A gender disparity has been noted in CPSS diagnosis, with more women diagnosed compared to men.30 Yet, female and male CPSS rats exhibit similar mechanical and heat hypersensitivity. This discrepancy may be partly due to different outcome measures and species differences that may influence the progression of CPSS.31,32 For example, clinicians typically diagnose CPSS if pain persists for 6–12 months following spinal surgery.33 Yet, CPSS rats displayed the most significant pain hypersensitivity in the initial 2–3 weeks after rod removal and laminectomy. Although a rat’s 30-day life is equivalent to one human year,31,32 the relatively quick onset and limited duration of evoked pain hypersensitivity in CPSS rats suggest this model may partially mirror the progression of CPSS in humans. In addition, CPSS in patients involves multifactorial considerations, including emotional and social factors,34 posing challenges in fully replicating and analyzing these complexities in animal models.
Rats possess remarkable self-healing abilities.35,36 Their peripheral nervous system also shows greater resistance to injury, enabling faster recovery from nerve damage.35 Unlike humans, where nerve compression often exacerbates symptoms with activity, rats typically experience a quicker reduction in hypersensitivity following similar injuries, such as in DRG compression models.36 The differences in recovery between rats and humans are thought to stem from species-specific variations in healing processes, including enhanced angiogenesis, increased cell proliferation, and reduced inflammatory responses.35,36 Therefore, species-specific differences should be taken into consideration when assessing treatment outcomes in rats, especially when simulating clinical treatment protocols.

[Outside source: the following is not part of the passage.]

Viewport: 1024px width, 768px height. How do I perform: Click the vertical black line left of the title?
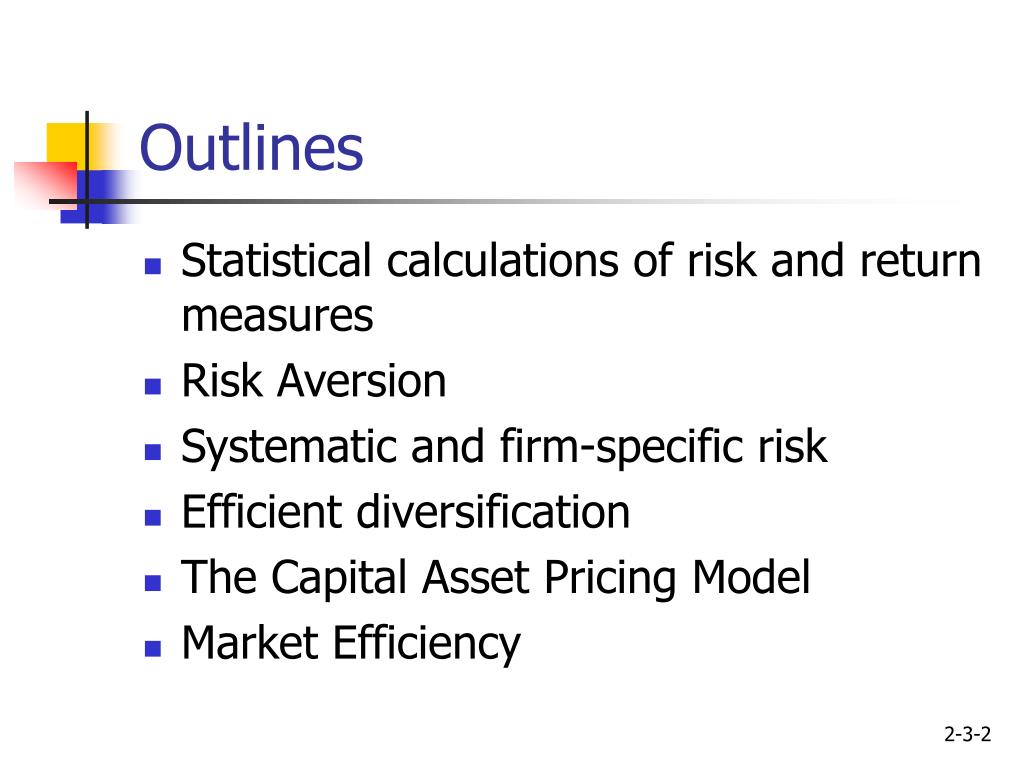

Among the various pain-related genes in the DRG, we assessed P2X7 and GFAP, which are mainly expressed in non-neuronal cells (e.g., satellite glial cells) in the ganglion, TRPA1, which is an important receptor extensively expressed in nociceptive DRG neurons and MOR which is a potential target on DRG neurons for inhibiting CPSS with peripherally acting MOR agonists. This represents an initial exploration into characterizing the molecular basis of this new CPSS model. There are many other receptors on DRG neurons that are important for pain. Understanding their transcriptional and translational roles in CPSS is essential for developing targeted therapies. Full-scale studies on the cellular and molecular mechanisms of CPSS are warranted, including comprehensive profiling of changes in gene and protein expression of other receptors in DRG neurons and glial cells, investigating the signaling pathways, and examining the effects of other analgesics used in clinical pain management (e.g., gabapentin, clonidine) to provide deeper insights into the pathophysiology of CPSS.